- The Washington Times - Saturday, August 2, 2003

BALTIMORE — Pat Hentgen won the Cy Young Award in 1996. Last night at Camden Yards, the 35-year-old Baltimore Orioles pitcher went back in time.

Hentgen pitched eight shutout innings in his longest outing of the season as the Orioles defeated the Boston Red Sox 2-1 before 41,118. He allowed three hits before giving up a lead-off homer to Johnny Damon in the ninth. Jorge Julio then came in and retired the next three batters to earn his 25th save.

It was Hentgen’s most impressive outing since arriving in Baltimore in 2001 and starting on Opening Day. He underwent Tommy John elbow ligament replacement surgery later that season and was out until late in 2002. The right-hander, who went 20-10 with a 3.22 ERA for Toronto in 1996, is finally looking like his old self.

“We are seeing him get farther away from his surgery date,” manager Mike Hargrove said. “He is throwing the ball well now, better now than before he got injured.”

Hentgen’s gem made a hard-luck loser out of John Burkett (8-5), who allowed two runs over seven innings. Hentgen (4-5) has won his last three starts coming off a career-high five-game losing streak. He used a particularly effective cutter and sinker to baffle the Red Sox.

“I think I’m back,” said Hentgen, whose fastball topped out around 90 — six or seven mph faster than when he began the season in the bullpen. “Compared to where I was when I left Florida [after spring training], it’s good to have a little life on my ball.”

Hentgen didn’t need much batting support. The Orioles took a 1-0 lead in the fourth when Jay Gibbons delivered an opposite-field, two-out double into the left-field corner and scored on Tony Batista’s bloop to shallow center, which fell in after a spectacular diving effort by the charging Damon.

The Orioles added a well-executed run in the eighth. Larry Bigbie led off with a double to left and went to third on Jeff Conine’s sacrifice.

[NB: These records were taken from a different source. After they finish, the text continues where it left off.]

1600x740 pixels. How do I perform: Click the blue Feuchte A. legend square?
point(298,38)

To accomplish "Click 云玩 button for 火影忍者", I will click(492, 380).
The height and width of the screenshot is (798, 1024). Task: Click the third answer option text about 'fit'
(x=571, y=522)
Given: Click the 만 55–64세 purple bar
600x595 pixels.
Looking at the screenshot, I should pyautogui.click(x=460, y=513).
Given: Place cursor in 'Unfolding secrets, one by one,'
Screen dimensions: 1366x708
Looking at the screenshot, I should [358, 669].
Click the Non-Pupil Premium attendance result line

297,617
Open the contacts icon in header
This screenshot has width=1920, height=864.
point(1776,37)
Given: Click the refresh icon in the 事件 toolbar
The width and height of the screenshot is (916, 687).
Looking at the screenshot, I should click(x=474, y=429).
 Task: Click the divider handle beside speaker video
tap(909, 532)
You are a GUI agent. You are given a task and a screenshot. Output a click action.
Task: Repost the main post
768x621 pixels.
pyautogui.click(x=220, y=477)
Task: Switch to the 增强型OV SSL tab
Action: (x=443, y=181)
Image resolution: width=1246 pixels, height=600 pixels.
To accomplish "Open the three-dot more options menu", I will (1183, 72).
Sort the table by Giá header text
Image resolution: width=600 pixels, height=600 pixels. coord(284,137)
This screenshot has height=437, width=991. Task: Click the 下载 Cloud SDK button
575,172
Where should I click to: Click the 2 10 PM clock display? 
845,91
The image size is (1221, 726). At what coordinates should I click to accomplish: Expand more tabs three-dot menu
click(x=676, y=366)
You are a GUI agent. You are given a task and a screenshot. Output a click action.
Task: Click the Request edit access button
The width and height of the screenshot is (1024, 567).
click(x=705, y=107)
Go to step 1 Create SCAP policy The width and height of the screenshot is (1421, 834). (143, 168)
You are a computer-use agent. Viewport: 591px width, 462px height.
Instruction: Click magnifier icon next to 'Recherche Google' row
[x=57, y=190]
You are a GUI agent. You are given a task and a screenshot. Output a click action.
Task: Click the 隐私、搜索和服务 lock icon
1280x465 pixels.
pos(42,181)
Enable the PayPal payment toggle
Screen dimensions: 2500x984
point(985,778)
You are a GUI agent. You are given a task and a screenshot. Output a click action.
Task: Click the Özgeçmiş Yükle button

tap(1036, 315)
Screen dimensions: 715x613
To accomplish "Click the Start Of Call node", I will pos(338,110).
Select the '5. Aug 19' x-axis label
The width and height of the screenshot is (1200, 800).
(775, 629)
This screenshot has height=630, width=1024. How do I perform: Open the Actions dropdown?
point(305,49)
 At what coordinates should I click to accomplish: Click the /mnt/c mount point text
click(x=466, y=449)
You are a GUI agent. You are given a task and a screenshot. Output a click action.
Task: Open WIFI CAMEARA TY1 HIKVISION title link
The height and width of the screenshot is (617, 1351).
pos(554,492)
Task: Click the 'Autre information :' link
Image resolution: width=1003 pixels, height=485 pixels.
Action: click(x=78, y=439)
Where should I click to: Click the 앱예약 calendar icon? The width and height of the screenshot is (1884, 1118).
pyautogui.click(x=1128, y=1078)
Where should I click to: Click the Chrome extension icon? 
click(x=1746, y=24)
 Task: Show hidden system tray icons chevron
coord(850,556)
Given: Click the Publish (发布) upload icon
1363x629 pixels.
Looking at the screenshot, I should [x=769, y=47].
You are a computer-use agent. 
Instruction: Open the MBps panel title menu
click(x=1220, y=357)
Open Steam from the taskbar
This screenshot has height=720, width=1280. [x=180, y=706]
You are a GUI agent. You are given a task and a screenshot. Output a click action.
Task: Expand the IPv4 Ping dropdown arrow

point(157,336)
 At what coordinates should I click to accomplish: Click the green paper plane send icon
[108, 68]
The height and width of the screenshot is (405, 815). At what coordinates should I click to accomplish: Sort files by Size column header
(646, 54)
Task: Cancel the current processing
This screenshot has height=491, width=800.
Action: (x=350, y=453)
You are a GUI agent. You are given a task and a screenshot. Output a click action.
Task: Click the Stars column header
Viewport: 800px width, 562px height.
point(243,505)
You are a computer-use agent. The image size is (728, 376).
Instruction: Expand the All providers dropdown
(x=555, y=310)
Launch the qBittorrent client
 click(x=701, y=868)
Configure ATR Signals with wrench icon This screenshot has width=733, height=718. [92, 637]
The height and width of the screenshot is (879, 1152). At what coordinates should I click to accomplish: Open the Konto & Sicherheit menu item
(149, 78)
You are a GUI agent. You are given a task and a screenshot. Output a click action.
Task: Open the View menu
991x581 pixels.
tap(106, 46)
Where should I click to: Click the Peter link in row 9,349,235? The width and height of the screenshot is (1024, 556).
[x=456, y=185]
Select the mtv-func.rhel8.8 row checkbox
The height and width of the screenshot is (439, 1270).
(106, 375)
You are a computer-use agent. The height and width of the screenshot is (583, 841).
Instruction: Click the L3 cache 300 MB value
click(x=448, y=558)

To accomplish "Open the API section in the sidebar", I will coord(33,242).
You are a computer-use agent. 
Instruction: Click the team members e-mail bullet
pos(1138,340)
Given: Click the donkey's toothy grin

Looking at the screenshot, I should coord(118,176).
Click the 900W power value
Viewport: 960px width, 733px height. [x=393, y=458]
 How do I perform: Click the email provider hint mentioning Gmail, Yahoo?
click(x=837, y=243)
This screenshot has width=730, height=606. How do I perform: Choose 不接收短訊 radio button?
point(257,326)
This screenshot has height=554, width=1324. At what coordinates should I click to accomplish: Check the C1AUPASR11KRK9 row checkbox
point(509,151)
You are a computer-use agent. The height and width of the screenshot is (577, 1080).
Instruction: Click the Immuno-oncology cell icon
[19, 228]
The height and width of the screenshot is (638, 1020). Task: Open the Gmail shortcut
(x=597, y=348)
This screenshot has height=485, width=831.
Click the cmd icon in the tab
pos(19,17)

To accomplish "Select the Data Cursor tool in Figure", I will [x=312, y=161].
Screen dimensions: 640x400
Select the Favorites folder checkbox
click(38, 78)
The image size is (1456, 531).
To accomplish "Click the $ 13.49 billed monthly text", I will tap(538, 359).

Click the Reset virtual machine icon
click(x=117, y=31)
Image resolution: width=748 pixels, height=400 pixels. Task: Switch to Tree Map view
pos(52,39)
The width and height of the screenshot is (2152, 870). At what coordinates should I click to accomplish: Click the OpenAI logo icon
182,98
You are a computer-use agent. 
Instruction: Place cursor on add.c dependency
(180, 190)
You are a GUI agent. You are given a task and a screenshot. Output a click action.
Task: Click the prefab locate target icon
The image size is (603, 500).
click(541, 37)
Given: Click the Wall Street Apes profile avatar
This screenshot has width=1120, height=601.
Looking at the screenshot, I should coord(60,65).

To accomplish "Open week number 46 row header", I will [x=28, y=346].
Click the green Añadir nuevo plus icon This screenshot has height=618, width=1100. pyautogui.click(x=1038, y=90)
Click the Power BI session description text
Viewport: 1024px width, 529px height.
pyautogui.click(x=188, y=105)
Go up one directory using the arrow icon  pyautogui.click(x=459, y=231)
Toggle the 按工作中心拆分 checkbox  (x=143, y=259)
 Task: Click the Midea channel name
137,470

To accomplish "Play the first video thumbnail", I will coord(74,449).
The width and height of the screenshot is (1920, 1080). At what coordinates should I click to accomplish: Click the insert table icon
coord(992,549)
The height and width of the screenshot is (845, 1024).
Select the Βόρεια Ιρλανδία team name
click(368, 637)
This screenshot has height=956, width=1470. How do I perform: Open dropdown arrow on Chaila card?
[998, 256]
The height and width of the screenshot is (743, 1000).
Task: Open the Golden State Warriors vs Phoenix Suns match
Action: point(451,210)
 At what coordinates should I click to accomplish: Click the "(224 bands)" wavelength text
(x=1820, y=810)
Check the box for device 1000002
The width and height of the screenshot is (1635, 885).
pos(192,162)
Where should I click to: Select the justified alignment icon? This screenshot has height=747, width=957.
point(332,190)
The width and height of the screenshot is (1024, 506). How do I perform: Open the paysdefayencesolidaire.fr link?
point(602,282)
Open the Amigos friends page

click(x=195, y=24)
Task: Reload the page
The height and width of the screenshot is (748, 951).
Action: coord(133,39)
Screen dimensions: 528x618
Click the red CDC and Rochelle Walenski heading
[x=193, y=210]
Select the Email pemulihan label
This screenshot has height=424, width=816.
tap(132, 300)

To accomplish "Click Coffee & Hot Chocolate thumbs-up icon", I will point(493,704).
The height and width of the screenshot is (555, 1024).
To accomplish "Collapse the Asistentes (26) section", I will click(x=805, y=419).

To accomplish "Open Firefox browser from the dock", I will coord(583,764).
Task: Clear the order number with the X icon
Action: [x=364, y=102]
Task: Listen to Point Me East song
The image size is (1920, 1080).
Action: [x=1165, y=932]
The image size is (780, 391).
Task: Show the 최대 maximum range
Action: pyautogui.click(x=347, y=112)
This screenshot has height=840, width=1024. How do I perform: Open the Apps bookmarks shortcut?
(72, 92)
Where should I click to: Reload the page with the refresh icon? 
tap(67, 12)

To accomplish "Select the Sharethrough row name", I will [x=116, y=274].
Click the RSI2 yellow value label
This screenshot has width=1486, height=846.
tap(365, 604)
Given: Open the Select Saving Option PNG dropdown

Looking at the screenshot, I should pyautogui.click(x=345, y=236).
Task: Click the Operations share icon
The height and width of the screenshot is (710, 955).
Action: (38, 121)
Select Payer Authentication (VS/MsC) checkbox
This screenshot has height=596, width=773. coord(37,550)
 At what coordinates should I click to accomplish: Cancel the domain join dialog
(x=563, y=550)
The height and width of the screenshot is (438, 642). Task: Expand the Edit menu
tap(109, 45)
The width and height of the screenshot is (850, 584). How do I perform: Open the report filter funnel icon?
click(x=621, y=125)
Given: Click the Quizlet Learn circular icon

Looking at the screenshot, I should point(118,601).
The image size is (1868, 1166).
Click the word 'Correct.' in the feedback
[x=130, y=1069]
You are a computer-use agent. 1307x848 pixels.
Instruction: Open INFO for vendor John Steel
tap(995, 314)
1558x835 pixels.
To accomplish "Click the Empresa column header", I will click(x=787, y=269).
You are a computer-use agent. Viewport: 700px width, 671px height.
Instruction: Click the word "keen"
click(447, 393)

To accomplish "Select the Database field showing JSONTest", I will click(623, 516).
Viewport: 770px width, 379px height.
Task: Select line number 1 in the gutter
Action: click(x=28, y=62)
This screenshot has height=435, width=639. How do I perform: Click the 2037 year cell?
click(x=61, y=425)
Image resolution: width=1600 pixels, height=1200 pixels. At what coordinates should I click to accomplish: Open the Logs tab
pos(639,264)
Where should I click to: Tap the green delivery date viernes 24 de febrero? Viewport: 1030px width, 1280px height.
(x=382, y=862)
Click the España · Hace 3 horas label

Brook Fordyce then provided a run-scoring single to left.

“That’s the best we have seen him in a couple of years, since he had the surgery,” Boston manager Grady Little said of Hentgen. “He’s real close to being where he was earlier in his career.”

Hentgen also was energized by strong defense behind him. The pitcher pumped his fist when right fielder Gibbons made an acrobatic leaping catch on the warning track to rob Trot Nixon of an extra-base hit in the fourth. Shortstop Jose Morban also started a nifty double play to end the fifth.

The pitcher’s outing gave the Orioles something to feel good about after a difficult last two days. On Thursday, Baltimore dealt ace Sidney Ponson to San Francisco for three pitchers. Later that night, the Orioles blew a late four-run lead and lost to Minnesota in 10 innings. But Hentgen’s strong effort gave the Orioles a welcome boost.

“He stepped up big when we needed somebody to do it,” Hargrove said. “He stepped up and showed why he is a Cy Young winner.”

Notes — Washington Freedom star Mia Hamm was in attendance last night to support her fiancee, Red Sox All-Star shortstop Nomar Garciaparra. … The game started after a 14-minute rain delay but took only 2:20 to play … Baltimore’s Melvin Mora missed his fourth consecutive start with a sprained right wrist. …

Damian Moss, one of the pitchers acquired from the Giants, is slated to start Monday against Minnesota. The other newcomers are Kurt Ainsworth, currently on the disabled list, and minor leaguer Ryan Hannaman.

Hargrove was asked if losing his top pitcher diminishes the team’s chances of finishing with a .500 record and if that could affect his status. “I don’t think it hurts at all,” Hargrove said. “In this job, even being in the last year [of his contract] and it being August, you still have to look long-term. My job loyalty is with the Orioles, and making the Orioles as good as we can be, not only now but for later.”

Said first baseman Conine, the longest-tenured Oriole in his fifth season: “You take away your best pitcher and record-wise, it might [hurt]. But maybe these [new] guys will come in and step up.”